Description of drawings:

Fig. 1 is a schematic diagram of the end face structure of the mushroom-like groove of the utility model.

Fig. 2 is a schematic diagram of the evolution structure of the end face of the mushroom-shaped groove of the utility model with two-way rotation.

Fig. 3 is a schematic diagram of a typical end surface structure of a mushroom-like groove of the present invention.

Fig. 4 is a schematic diagram of stepwise deepening of the drainage groove taken along the line A-A in the accompanying drawing 3 along the radial direction of the utility model.

Fig. 5 is a schematic diagram of step deepening in the circumferential direction of the reflux tank taken along the line B-B in the accompanying drawing 3 of the present invention.

Fig. 6 is a schematic diagram of the convergence and deepening of the drainage groove taken along the line A-A in the accompanying drawing 3 along the radial direction of the utility model.

Fig. 7 is a schematic diagram of the convergence and deepening of the reflux groove taken along the B-B line in the accompanying drawing 3 along the circumferential direction of the utility model.

Fig. 8 is a schematic diagram of the structure of the circumferentially separated mushroom-like groove of the utility model.

Fig. 9 is a structural schematic diagram of increasing the number of drainage grooves radially on the end face of the mushroom-like groove of the present invention.

Detailed ways

The implementation of the utility model is further described in detail in conjunction with the accompanying drawings:

Embodiment one

Referring to Fig. 1 and Fig. 2, the mushroom-shaped groove bidirectional rotating hydrodynamic mechanical seal structure includes a dynamic ring and a static ring of the mechanical seal.

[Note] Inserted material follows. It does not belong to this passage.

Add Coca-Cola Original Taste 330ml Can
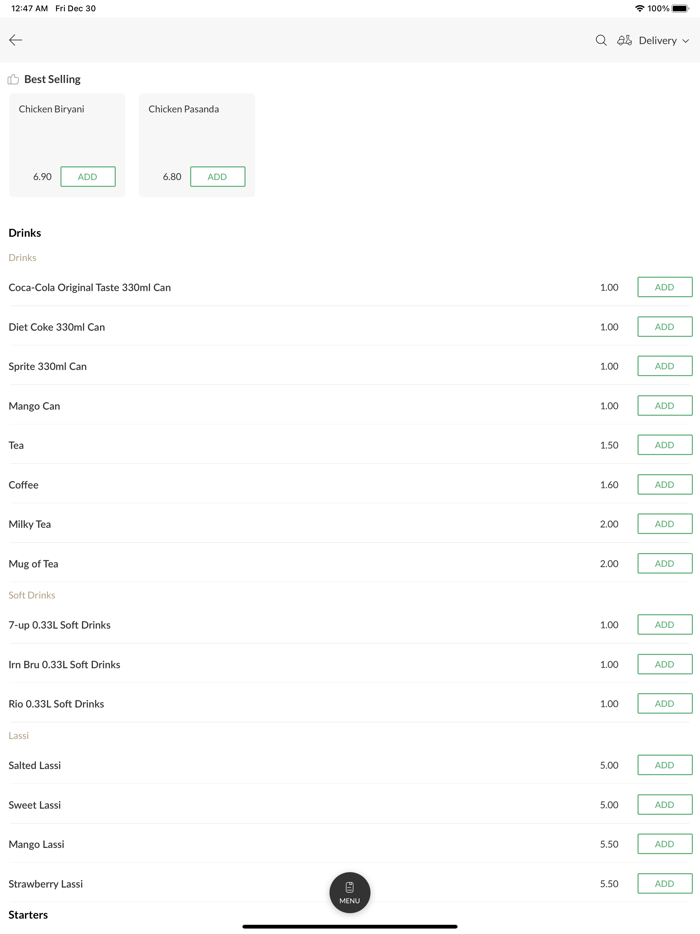Viewport: 700px width, 934px height. (664, 287)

The sealing end surface of at least one sealing ring in the moving ring or the static ring has a plurality of mushroom-like grooves 1 uniformly distributed in the circumferential direction for liquid sealing. The characteristics of the mushroom-like groove 1 are drainage grooves 2 and return grooves. 3 consists of two parts. The drainage groove 2 extends radially, and the width gradually narrows along the radial direction of the end surface from the upstream, that is, the high pressure side, to the downstream, that is, the low pressure side; The shape is a circular arc or an elliptical arc or a curved arc or a straight line. The end of the drainage groove 2 is connected to the return groove 3, and the ungrooved area between the mushroom-shaped grooves is a sealing dam 4.

The depth of the drainage groove 2 is 1-100 μm, preferably 3-20 μm, the two side walls are composed of two rays, the two rays are not parallel, and the width of the drainage groove near the high-pressure side is greater than or equal to that near the downstream side The drainage groove width.

The ratio L ₂ /W ₂ of the radial length L _{2 of the return groove 3 to the circumferential width W 2 :} 1/6≤L ₂ /W ₂ ≤1/2; the minimum diameter of the return groove 3 and the upstream side of the end surface The distance L ₃ =0.5mm, the maximum radial distance L ₄ between the return groove 3 and the downstream side of the end face is 5.5mm, the depth h ₅ of the return groove 3: 2μm≤h ₅ ≤100μm, the best is 3- 20 μm.

Embodiment two

Referring to Fig. 3, Fig. 4, Fig. 5, Fig. 6, and Fig. 7, the difference between this example and Example 1 is that the drainage groove 2 becomes deeper in the radial direction, and the depth gradually becomes shallower along the radial direction of the end surface from upstream to downstream. Base bottom surface depth h ₁ of drainage groove 2: 1 μm≤h ₁ ≤10 μm; variable depth step height h ₂ : 1 μm≤h ₂ ≤10 μm; variable depth step number n ₀ : 0≤n ₀ ≤10; said drainage groove 2 The aspect ratio γ ₁ of the deepening step: 1≤γ ₁ ≤5; the ratio L 1 /W ₁ of the radial length L 1 of the drainage groove 2 to the width W ₁ of the sealing end surface _{: 1} /5≤L ₁ /W ₁ ≤ 1/2.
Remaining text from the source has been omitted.